Author | : Theodore Kroeber |
Publisher | : Turtleback Books |
Total Pages | : 0 |
Release | : 1973 |
Genre | : |
ISBN | : 9780808588153 |
Download Ishi Book in PDF, ePub and Kindle
The old Yahi World and the new world of the white man as seen by Ishi, last survivor of his people.
Author | : Leon Uris |
Publisher | : Bantam |
Total Pages | : 610 |
Release | : 1983-10-01 |
Genre | : Fiction |
ISBN | : 0553258478 |
Download Exodus Book in PDF, ePub and Kindle
“Passionate summary of the inhuman treatment of the Jewish people in Europe, of the exodus in the nineteenth and twentieth centuries to Palestine, and of the triumphant founding of the new Israel.”—The New York Times Exodus is an international publishing phenomenon—the towering novel of the twentieth century's most dramatic geopolitical event. Leon Uris magnificently portrays the birth of a new nation in the midst of enemies—the beginning of an earthshaking struggle for power. Here is the tale that swept the world with its fury: the story of an American nurse, an Israeli freedom fighter caught up in a glorious, heartbreaking, triumphant era.
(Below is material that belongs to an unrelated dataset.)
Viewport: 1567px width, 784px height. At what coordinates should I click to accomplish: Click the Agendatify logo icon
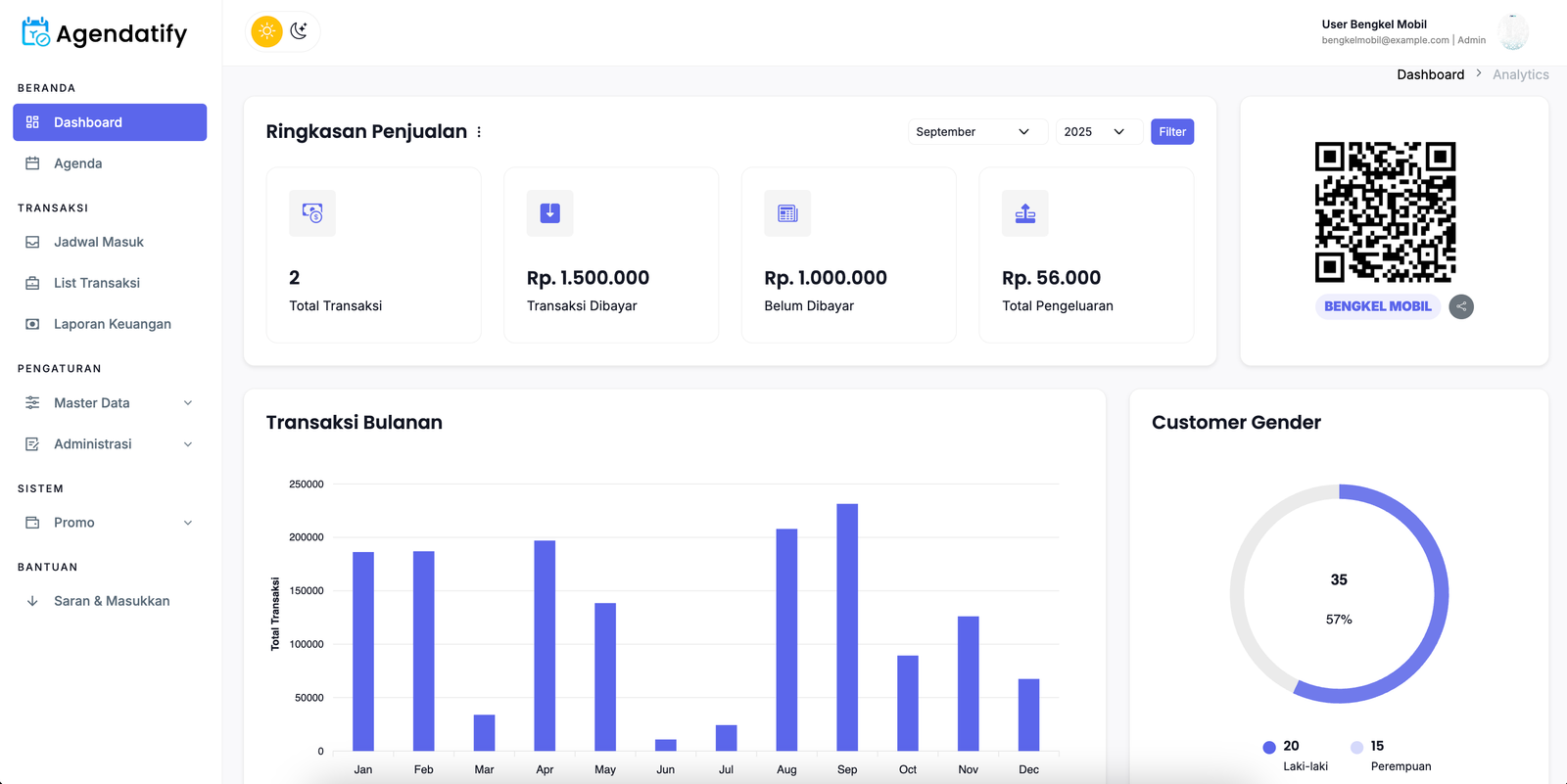click(36, 32)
Here is Exodus—one of the great bestselling novels of all time.
Author | : Ian Frazier |
Publisher | : Macmillan |
Total Pages | : 332 |
Release | : 2001-05-04 |
Genre | : Biography & Autobiography |
ISBN | : 9780312278595 |
Download On the Rez Book in PDF, ePub and Kindle
Raw account of modern day Oglala Sioux who now live on the Pine Ridge Indian reservation.
Author | : Stephen King |
Publisher | : Anchor |
Total Pages | : 1474 |
Release | : 2011 |
Genre | : Fiction |
ISBN | : 0307743683 |
Download The Stand Book in PDF, ePub and Kindle
A monumentally devastating plague leaves only a few survivors who, while experiencing dreams of a battle between good and evil, move toward an actual confrontation as they migrate to Boulder, Colorado.